Я часто спрашиваю себя, что будет в Москве в тот день, когда там где-нибудь на площади будут всенародно повешены такие корифеи большевизма, как Троцкий, Ленин, Петерс и другие. Многие ли откажутся от соблазна «посмотреть» на этот финал большевизма. Глазеть будут несомненно десятки, а может быть, и сотни тысяч народа. А ведь раньше подобные зрелища внушали у нас почти всеобщее отвращение. Негодование симулировали даже те, кто его на самом деле не чувствовал. Теперь другое: иногда приходится слышать о том, как взятых в плен комиссаров сначала «угощают шомполами», а потом вешают; но ставшее привычным безобразие почти ни в ком не вызывает ужаса и даже интереса.

«Публичность» казни раньше возмущала нас, когда она была восстановлена большевиками. А теперь пример их не только вызывает подражание, – он вошел у нас в обычай. В Кисловодске на видном месте, на холме над городом стоят две виселицы; мне показывали их маленькие дети и при этом называли лиц, которые видели повешенных; саму виселицу дети, смеясь, называли «качелями». Бывали случаи, когда особо видных большевиков умышленно долго держали на этих виселицах. Обыкновенно, такие меры оправдываются тем, что у большевиков нужно «учиться приемам твердой власти». Под этим предлогом большевики мало помалу становятся нашими учителями варварства и жестокости.
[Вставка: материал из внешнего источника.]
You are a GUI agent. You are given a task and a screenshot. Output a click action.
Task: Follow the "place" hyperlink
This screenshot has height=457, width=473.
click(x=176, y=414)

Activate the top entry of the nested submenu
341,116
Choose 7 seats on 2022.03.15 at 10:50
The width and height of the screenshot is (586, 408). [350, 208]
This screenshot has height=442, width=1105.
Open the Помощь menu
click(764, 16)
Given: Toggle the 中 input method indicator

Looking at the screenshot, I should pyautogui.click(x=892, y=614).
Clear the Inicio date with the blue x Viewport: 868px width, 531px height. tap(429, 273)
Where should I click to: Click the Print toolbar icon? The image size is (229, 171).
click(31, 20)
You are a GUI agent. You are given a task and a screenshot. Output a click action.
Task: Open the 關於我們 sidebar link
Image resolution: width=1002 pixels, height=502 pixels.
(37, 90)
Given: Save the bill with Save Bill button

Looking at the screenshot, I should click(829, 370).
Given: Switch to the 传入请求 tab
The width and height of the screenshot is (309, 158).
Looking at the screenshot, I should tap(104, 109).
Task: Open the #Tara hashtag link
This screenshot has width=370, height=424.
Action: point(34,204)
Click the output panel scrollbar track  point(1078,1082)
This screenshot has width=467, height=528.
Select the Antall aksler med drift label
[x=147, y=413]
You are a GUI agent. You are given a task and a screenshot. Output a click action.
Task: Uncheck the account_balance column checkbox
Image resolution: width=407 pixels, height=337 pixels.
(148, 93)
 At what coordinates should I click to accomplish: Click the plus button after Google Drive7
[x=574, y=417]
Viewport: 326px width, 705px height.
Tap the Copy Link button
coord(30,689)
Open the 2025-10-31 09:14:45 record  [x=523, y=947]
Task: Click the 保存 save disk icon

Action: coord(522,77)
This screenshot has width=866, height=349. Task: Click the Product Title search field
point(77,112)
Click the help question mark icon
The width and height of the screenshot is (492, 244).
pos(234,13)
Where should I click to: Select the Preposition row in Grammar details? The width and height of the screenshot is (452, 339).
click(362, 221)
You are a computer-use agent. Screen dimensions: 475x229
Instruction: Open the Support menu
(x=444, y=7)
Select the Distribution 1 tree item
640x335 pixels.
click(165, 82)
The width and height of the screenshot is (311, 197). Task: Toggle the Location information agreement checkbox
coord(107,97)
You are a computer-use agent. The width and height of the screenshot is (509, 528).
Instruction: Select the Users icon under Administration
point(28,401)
Самая опасная черта современности заключается в том, что кодекс междоусобной войны, привитый нам большевиками, стал обычным: его усвоили не только взрослые, но и дети. Расшатанность всех нравственных правил, разнузданное своеволие, привычки к хищению и жестокость – таково ядовитое наследие смутной эпохи, которое оставит свои следы в душ народной на многие годы. Черты большевистского типа сохранятся в русских администраторах, военных и общественных деятелях из черносотенцев, даже в то время, когда о большевиках в собственном смысле мы забудем и думать...

<…………>

Кисловодск, 22 июня 1919 года.

ldn-knigi:  Дальнейший текст в нашем экземпляре «Архива русской революции № 18» – примерно 1 1/2 страницы – частично зачеркнут и частично зачернен.

Как комментарий к этому зачеркиванию написано, что Евгений Николаевич Трубецкой мог такое написать только, если он уже был болен сыпным тифом (от которого он скончался несколько месяцев позже), чего, конечно, не могло быть. Далее в комментарии сказано, что зачеркнутое добавлено кем-то, непонятно с какой целью, и, что зачеркивание сделано чтобы сберечь добрую память о Е.Н. Трубецком для последующих читателей.

Сумев разобрать несколько строк, мы в чем-то согласились с написавшим… (ldn-knigi.)